- WHAT TO DO -
Copy the records below word for word, leaving out the pictures.

+ + + + +

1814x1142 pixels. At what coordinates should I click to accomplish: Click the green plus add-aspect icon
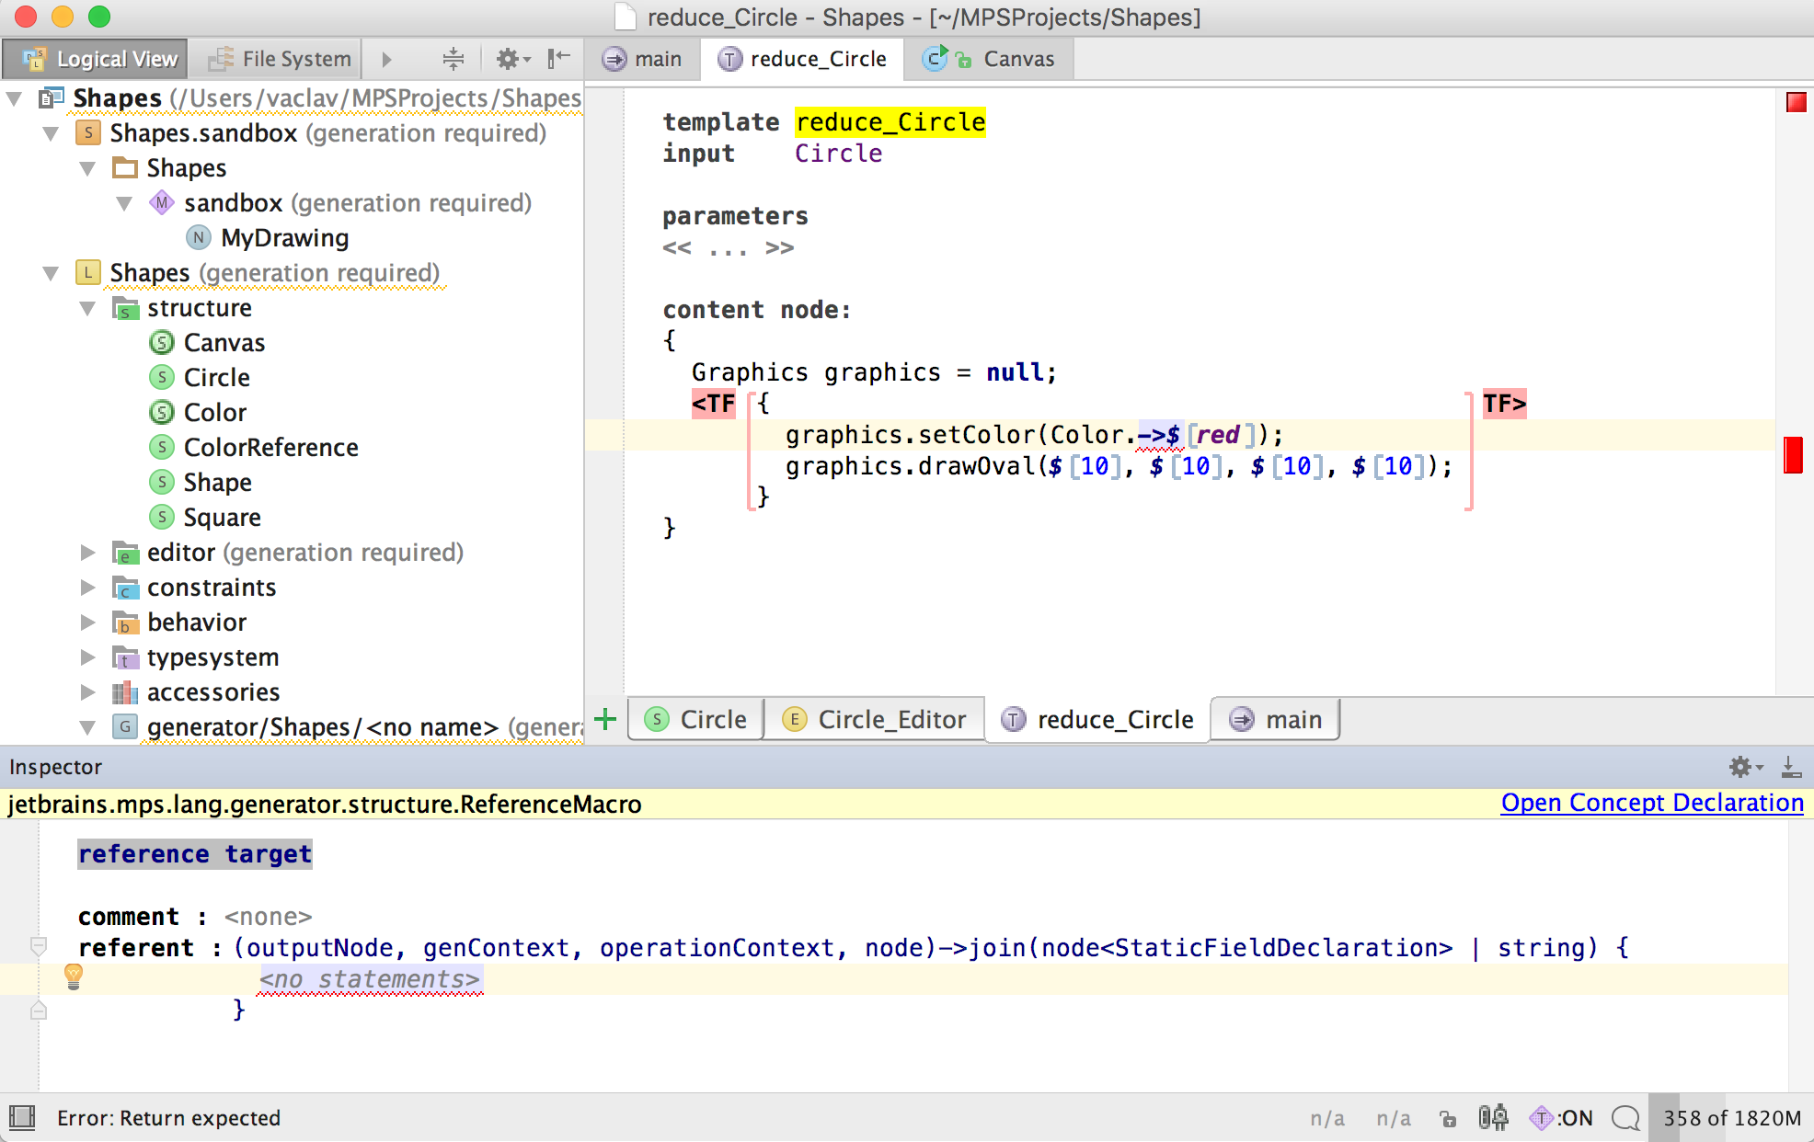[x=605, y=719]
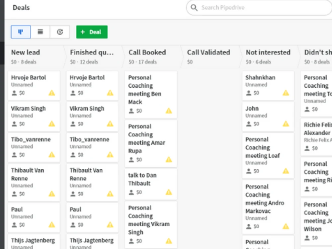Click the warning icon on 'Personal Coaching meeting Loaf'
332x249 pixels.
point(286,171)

+ + + + +

- SOLUTION TO THIS EXERCISE -
1814x1142 pixels. At what coordinates should I click to accomplish: Click the green plus add-aspect icon
[x=605, y=719]
Click the warning icon on 'Personal Coaching meeting Loaf'
332x249 pixels.
point(286,171)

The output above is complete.